Die mittelalterlichen Gebäude wurden im 18. Jahrhundert teilweise durch Neubauten des Architekten Nicholas Hawksmoor (1661-1736) ersetzt. So erbaute er einen neuen Speisesaal, wobei er diesen in die Ost-West-Achse der Kapelle legte. Mit dem Radcliffe Square und der Bibliothek veränderte sich auch das architektonische Zentrum von Oxford. Hawksmoor entschied sich bei seinen Bauten für an die gotischen Vorbilder angelehnte Formen, wodurch die Neubauten sich stilistisch den nördlichen, gotischen Bauten einfügte. Zu den Neubauplanungen gehörte auch die neue Bibliothek, deren Bau auseiner Stiftung des Fellows Christopher Codrington finanziert wurde. Die Entwürfe wurden 1715/16 gebilligt, aber die ‘hall’ wurde erst 1730-33 errichtet, während die Bauarbeiten für die Bibliothek 1716 begannen.
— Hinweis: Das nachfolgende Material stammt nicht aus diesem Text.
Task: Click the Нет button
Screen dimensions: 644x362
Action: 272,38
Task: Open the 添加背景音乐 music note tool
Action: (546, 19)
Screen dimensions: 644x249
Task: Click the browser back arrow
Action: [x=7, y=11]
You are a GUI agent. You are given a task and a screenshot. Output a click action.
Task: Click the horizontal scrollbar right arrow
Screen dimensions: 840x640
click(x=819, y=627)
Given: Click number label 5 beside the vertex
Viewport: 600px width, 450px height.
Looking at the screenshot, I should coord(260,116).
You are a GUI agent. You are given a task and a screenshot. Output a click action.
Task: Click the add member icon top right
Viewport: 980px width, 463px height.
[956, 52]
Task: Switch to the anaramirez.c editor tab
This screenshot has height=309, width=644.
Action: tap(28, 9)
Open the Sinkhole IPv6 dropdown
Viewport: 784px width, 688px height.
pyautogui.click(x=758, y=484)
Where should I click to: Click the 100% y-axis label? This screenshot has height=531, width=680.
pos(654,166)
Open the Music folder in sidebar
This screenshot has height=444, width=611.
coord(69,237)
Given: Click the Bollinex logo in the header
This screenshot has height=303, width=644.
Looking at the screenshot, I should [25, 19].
Auf der Ostseite entstand das 'grand dormitory' mit dem Räumen der Fellows und Gemeinschafträumen im Erdgeschoss. Die dreigeschossige Fassade wird durch Zwillingstürme bestimmt: “Gothic used scenically and romantically, but within the conventions of a classical tradition ... a unique episode in English architecture” (Sir Howard Colvin).
Der Bestand gelangte im August 2023 als Schenkung von Prof. Dr. Michael Kiene ins Archiv.
Literatur:
- Colvin, Howard Montagu; Simmons, John Simon Gabriel: All Souls : an Oxford college and its buildings (Chichele Lectures ; 1986). Oxford 1989.
- Wigelsworth, Jeffrey R: All Souls College, Oxford in the early eighteenth century: Piety, political imposition, and legacy of the Glorious Revolution (Scientific and Learned Cultures and Their Institutions; 24). Leiden; Boston 2018.